Many people are constantly asking us how they can fit time to focus on building their strength while simultaneously boosting their cardiovascular endurance – and at Kaya Health Clubs, we believe that circuit training is the answer. This is because circuit training involves alternating which body part you’re targeting. This means that one muscle group is able to rest while the other is working, which is what makes it one of the most effective training styles out there.
It also makes it one of the most well-rounded, balanced approaches to exercise, because it doesn’t just focus on one area of fitness. Total, balanced fitness means having a balance between endurance training and being able to move fast and agile, to muscular strength and how powerful you feel. What’s great about circuit training is that it helps to tick all these boxes in one relatively short session.

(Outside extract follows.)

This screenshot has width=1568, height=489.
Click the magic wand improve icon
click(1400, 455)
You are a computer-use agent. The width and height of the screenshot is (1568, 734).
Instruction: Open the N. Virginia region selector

Circuit training sometimes involves using the body and natural body weight as a form of weight and resistance training; however it also uses a range of different exercise equipment including treadmills, medicine balls, resistance bands, hand weights, battling ropes, kettlebells, steps and more. The result is a workout that is always fresh and exciting, and taxes your muscular strength, endurance and your cardiorespiratory system, all at once.
At Kaya, we recommend practicing circuit training twice to three times a week. This is because circuit training is a form of exercise which targets all muscle groups, which means rest days are essential regardless of what type of workout plan you’re following. When we exercise, we create tiny tears in our muscles, and taking a rest allows them to rebuild and recover. Taking at least a couple of rest days in between each workout is essential for getting the most you can out of your exercise regime. You can still do some light physical activity on these days, but keep it fairly mild, like stretching, light yoga or walking.
There are many different sports that rely on circuit training to help build cardiovascular and muscular strength, but just to mention a few, there’s football, netball, basketball, tennis, swimming, bike-riding, gymnastics, rowing and soccer, as well as athletic sports that involve physical strength, speed or endurance. Whether you’re an athlete, a cyclist, a racewalker, a runner, a rugby player, a swimmer, a yogi, an acrobat, or a participant in racket sports, the benefits of circuit training are well-balanced and holistic, meaning they will drastically improve your strength and endurance, regardless of what kind of sport you choose to engage in.